## Your assignment
A stretch of the entries below is to be set down exactly, running from the line with "Instruction: Expand the" through the line with "You are a GUI", both included, and no other line.

[Source data]

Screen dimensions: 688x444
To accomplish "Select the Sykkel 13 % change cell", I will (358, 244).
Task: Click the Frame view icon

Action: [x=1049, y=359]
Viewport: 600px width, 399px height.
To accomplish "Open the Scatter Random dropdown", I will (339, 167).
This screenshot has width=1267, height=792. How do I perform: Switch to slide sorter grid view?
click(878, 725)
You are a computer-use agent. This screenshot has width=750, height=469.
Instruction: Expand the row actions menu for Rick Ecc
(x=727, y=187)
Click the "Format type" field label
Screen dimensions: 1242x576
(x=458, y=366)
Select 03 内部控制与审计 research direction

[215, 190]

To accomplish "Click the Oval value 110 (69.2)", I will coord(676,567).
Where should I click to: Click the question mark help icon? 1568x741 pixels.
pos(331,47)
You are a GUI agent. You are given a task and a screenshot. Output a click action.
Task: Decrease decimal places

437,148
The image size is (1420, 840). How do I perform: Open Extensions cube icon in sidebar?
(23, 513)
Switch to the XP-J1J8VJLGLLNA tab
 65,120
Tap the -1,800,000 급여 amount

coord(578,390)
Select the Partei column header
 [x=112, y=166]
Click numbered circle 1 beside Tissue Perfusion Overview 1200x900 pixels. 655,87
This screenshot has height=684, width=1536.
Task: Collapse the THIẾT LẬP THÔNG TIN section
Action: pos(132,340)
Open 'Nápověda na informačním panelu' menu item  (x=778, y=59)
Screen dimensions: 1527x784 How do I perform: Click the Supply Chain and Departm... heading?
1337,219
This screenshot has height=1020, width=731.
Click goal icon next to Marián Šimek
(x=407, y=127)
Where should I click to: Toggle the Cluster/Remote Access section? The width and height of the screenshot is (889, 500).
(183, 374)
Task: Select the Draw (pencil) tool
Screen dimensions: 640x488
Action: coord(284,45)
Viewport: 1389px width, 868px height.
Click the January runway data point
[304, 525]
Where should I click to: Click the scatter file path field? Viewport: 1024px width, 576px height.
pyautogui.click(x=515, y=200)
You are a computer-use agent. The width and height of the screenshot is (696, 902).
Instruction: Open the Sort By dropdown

[/Source data]

## Exercise solution
Instruction: Expand the row actions menu for Rick Ecc
(x=727, y=187)
Click the "Format type" field label
Screen dimensions: 1242x576
(x=458, y=366)
Select 03 内部控制与审计 research direction

[215, 190]

To accomplish "Click the Oval value 110 (69.2)", I will coord(676,567).
Where should I click to: Click the question mark help icon? 1568x741 pixels.
pos(331,47)
You are a GUI agent. You are given a task and a screenshot. Output a click action.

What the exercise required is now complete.